---- EXTRACTED INFORMATION

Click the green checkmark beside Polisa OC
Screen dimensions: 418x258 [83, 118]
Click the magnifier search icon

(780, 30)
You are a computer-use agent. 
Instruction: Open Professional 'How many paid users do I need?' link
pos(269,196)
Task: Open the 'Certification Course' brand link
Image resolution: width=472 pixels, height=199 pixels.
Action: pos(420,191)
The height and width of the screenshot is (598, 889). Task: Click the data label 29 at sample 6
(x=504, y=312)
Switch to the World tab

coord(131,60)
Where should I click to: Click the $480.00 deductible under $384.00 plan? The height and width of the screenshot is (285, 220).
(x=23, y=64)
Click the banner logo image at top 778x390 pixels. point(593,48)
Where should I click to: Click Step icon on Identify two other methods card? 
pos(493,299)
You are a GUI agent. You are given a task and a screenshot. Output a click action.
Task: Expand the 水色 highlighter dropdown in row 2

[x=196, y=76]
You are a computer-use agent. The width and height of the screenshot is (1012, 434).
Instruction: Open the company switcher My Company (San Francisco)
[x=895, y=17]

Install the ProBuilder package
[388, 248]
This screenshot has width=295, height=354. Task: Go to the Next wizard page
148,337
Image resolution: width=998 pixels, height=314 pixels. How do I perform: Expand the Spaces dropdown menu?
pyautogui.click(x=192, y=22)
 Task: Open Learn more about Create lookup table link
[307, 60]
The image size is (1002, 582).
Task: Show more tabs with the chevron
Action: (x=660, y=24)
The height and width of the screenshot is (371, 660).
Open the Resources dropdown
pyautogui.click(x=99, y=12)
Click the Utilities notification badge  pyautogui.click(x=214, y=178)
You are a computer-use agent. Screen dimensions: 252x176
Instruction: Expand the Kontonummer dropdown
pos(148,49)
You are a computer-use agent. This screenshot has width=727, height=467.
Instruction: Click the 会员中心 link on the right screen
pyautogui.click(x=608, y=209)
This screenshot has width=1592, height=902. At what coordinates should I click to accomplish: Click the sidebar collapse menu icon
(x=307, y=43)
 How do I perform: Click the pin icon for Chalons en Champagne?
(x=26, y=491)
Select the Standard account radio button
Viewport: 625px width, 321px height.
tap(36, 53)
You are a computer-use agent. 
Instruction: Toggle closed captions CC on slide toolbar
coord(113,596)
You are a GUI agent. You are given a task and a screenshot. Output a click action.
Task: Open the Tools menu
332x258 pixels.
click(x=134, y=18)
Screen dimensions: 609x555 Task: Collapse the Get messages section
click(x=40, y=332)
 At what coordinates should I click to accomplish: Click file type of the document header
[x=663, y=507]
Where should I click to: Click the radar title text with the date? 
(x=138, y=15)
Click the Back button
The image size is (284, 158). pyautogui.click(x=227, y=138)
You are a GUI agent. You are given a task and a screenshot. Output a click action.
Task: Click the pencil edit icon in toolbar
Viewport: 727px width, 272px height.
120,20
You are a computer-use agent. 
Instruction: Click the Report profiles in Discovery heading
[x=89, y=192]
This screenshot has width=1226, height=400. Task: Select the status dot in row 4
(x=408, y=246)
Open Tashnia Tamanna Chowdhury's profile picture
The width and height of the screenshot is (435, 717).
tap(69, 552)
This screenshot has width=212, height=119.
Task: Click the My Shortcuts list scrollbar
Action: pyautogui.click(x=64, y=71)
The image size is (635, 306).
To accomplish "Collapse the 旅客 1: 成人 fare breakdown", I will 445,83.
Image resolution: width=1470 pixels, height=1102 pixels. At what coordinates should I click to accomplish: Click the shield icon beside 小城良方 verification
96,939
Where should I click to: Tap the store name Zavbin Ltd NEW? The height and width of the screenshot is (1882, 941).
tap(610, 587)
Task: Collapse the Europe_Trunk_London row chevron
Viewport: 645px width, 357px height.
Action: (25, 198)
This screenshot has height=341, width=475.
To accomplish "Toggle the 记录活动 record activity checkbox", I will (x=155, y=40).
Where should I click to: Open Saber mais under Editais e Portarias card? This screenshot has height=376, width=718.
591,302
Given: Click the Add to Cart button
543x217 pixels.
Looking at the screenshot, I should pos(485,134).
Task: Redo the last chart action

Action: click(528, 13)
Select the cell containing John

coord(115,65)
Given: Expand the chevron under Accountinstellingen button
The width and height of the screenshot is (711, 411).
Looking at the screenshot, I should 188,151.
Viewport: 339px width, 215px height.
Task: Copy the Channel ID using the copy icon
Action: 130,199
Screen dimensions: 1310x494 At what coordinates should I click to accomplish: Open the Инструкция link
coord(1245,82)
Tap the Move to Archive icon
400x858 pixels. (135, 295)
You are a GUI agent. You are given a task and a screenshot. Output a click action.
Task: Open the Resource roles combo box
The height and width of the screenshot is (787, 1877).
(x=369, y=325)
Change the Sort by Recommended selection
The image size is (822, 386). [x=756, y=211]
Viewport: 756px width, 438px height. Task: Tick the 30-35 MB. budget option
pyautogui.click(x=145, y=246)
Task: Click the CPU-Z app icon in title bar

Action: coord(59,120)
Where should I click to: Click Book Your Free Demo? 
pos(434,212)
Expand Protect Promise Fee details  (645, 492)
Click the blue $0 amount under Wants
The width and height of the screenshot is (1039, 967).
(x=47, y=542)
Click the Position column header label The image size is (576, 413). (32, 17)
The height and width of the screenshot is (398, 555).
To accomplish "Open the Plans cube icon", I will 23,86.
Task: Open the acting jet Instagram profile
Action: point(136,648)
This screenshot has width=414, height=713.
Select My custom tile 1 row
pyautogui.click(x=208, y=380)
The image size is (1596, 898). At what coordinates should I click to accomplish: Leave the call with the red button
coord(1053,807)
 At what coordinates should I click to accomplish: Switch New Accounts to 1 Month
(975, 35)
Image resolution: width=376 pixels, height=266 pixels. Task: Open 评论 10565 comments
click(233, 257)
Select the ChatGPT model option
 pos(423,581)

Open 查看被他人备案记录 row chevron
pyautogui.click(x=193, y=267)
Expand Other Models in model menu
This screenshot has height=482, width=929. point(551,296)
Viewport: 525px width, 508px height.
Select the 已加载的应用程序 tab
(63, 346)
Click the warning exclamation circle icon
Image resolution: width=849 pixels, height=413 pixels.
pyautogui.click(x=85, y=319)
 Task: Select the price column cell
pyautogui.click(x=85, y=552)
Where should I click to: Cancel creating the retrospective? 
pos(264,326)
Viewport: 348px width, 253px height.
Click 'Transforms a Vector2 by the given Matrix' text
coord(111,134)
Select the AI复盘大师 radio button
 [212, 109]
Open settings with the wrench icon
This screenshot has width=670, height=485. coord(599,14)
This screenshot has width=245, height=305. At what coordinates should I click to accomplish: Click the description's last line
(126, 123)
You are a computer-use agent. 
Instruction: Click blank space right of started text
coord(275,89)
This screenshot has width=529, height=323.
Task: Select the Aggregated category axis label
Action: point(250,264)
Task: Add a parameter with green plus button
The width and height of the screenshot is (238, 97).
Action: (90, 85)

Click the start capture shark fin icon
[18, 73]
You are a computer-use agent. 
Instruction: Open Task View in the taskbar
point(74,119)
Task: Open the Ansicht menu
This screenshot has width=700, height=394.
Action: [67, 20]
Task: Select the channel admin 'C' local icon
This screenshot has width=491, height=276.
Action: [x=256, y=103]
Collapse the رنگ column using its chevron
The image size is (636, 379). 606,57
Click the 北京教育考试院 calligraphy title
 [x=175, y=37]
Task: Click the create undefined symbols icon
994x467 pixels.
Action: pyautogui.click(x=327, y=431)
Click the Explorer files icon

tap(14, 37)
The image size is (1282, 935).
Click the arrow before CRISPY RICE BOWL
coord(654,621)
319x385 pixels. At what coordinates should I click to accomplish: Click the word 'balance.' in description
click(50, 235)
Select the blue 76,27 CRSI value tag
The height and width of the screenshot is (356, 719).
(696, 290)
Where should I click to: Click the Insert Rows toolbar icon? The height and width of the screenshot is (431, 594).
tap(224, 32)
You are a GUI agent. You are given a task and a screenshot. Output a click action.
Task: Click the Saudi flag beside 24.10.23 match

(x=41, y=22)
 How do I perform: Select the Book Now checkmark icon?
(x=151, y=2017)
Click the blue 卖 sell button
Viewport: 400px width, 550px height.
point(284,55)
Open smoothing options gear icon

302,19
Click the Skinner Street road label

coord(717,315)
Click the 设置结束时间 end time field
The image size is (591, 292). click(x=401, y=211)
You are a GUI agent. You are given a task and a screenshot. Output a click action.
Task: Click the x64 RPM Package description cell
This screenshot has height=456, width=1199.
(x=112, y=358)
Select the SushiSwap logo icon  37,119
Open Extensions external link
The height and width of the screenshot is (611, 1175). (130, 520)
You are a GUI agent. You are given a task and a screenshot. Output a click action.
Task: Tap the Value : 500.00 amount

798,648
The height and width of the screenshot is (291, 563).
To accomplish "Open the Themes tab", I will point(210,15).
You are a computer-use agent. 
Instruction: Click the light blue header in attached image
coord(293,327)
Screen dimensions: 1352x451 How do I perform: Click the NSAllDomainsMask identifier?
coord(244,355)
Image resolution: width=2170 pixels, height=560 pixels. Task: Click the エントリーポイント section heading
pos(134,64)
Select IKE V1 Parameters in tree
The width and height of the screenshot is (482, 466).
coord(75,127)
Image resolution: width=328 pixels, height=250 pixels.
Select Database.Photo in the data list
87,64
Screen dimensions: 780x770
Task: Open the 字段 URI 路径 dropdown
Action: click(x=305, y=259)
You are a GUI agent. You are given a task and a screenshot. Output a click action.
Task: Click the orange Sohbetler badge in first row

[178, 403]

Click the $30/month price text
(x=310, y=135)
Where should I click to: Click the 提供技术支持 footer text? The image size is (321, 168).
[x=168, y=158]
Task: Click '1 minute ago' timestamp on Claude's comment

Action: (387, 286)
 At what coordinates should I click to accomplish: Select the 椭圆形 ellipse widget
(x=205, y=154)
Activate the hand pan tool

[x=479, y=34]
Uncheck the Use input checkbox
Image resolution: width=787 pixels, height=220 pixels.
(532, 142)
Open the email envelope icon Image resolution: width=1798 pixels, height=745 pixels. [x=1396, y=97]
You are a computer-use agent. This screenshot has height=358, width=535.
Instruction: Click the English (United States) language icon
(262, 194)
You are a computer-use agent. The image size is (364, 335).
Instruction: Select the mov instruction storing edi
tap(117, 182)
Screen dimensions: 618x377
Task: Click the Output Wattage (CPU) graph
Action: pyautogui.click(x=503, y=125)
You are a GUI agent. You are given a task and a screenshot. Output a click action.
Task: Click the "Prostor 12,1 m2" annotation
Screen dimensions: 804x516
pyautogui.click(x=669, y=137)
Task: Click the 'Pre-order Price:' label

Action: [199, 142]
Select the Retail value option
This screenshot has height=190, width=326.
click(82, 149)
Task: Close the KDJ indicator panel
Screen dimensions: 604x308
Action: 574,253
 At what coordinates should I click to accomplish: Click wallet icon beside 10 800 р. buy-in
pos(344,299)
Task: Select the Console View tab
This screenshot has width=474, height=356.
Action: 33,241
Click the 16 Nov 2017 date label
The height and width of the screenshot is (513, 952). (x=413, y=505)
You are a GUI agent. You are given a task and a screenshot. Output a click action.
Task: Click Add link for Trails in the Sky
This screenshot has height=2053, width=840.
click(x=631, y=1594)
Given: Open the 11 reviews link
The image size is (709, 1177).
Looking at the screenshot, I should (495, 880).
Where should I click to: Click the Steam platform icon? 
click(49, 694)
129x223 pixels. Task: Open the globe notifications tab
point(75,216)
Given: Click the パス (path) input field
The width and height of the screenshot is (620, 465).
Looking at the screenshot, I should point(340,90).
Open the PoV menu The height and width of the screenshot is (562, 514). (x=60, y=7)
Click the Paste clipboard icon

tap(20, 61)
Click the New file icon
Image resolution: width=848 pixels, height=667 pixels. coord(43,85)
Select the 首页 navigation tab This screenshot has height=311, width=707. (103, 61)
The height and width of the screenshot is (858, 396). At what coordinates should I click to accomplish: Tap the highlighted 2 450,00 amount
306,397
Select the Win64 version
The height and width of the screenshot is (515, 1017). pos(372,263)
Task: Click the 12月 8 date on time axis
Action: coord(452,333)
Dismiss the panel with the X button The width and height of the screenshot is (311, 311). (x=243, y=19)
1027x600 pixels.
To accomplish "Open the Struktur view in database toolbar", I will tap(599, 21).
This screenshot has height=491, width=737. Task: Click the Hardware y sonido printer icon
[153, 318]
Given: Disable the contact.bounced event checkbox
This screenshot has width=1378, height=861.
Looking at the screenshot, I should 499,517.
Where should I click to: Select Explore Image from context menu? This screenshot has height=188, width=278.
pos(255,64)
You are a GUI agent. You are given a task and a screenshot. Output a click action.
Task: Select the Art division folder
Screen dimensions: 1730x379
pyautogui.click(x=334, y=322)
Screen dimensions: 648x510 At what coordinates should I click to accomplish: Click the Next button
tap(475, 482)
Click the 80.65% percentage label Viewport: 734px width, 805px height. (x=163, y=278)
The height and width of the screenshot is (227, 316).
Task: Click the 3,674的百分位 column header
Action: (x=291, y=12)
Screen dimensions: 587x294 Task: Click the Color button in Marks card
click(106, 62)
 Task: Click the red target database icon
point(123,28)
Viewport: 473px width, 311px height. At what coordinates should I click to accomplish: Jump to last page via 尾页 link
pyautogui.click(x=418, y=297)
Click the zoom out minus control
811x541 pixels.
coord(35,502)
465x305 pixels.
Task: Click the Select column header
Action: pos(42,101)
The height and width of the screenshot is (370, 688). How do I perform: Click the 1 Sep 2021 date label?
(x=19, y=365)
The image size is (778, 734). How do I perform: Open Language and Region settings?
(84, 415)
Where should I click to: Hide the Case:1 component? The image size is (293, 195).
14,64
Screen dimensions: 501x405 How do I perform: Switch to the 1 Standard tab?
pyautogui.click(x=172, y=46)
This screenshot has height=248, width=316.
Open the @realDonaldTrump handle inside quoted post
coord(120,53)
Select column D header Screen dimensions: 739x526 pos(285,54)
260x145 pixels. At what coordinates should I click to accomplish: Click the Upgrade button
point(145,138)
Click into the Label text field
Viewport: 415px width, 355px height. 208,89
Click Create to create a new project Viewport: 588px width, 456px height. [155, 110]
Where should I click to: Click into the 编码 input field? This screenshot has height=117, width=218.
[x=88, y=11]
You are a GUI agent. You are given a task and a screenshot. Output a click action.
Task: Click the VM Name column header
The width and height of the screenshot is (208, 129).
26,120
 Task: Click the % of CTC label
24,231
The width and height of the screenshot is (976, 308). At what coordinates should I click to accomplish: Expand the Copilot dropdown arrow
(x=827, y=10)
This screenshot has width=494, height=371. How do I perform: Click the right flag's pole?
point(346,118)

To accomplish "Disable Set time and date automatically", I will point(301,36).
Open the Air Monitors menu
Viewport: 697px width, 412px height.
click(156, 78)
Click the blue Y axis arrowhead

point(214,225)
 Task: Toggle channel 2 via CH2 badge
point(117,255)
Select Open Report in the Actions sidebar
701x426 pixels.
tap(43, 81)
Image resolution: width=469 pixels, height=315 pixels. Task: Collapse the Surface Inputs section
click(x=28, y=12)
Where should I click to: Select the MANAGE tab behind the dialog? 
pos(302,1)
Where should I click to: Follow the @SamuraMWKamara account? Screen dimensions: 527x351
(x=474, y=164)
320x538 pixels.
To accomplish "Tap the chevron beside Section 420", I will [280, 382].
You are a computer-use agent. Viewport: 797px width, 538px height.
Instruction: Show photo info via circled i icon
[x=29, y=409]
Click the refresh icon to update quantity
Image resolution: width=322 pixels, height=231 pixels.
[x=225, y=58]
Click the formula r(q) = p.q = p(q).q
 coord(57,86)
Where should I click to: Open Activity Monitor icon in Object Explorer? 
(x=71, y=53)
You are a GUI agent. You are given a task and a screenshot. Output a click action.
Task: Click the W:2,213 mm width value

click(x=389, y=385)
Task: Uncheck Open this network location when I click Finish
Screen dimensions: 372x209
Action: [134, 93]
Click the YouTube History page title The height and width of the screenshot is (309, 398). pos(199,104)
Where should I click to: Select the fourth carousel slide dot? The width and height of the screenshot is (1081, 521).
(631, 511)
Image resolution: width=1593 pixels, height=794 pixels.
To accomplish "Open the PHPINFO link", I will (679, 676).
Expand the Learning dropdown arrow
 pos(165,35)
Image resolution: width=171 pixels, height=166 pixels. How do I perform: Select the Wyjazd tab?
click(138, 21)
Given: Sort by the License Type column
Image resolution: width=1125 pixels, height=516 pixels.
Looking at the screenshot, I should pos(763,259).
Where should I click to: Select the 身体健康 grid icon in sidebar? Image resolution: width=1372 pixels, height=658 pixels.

--------

EXERCISE AIM: Wherever the string "logo" appears in a line above, copy that line.

ANSWER BOX:
Click the banner logo image at top 778x390 pixels. point(593,48)
Select the SushiSwap logo icon  37,119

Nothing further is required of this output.